ADVERTISEMENT

Rachel Abrams, 1951-2013

Rachel Abrams

On Friday, with the passing of Rachel Abrams, the Beacon lost a dear friend. She will be missed for many reasons, but we will regret most the loss of her voice. It’s no accident that her personal blog was called "Bad Rachel," a perfect title for a writer who did not care about politically correct conventions. She had a gift for saying the things the rest of us were not supposed to say with verve and wit.

Here she is in 2012 with a pointed message for Jewish liberals on the occasion of Yom HaShoah, Holocaust remembrance day: "While you’re whispering your ‘love’ for Israel in the tongue of anti-Semitism; while you’re sniffing the scent of our blood, we’ll be counting our dead, and when we’re done with that, we’ll be reminding you never to forget the mighty hand and the outstretched arm—and the long memory—of the Israeli Defense Forces."

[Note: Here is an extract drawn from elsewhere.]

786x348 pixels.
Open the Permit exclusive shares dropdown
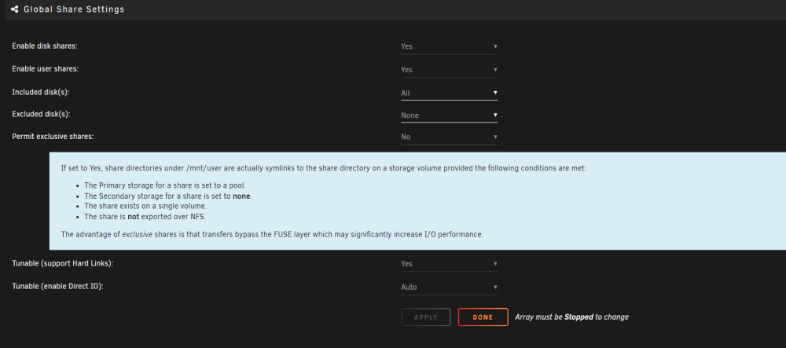(449, 137)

Bad Rachel had no patience for the kinds of fake compliments that are currency in polite Washington society. After a typical Andrew Sullivan post bemoaning the "greater Israel lobby" and the Emergency Committee for Israel (a group on whose board she served), Bad Rachel wrote, "The once sharp and clever Sullivan instrument has been blunted by four years of non-stop rutting in Sarah Palin’s uterus."

When Kim Jong Il died in 2011, Rachel called him a "Faminist," a term that fits perfectly a despot who presided over a malnourished nation that blackmailed the world to provide food he kept from whole provinces.

Rachel was fiercest when confronting Muslim and Arab societies' mistreatment of women. She described the photograph in this post as follows: "These are women demonstrating in Egypt—rounded up, lassoed like horses, and pulled along the street by a man who must be on his guard lest by some horrific accident they catch the eye of a passing male and ‘mix.’"

Our debate will suffer without Rachel’s voice. But for those of us who had the great pleasure of knowing her, we will be inspired by the example of her courage.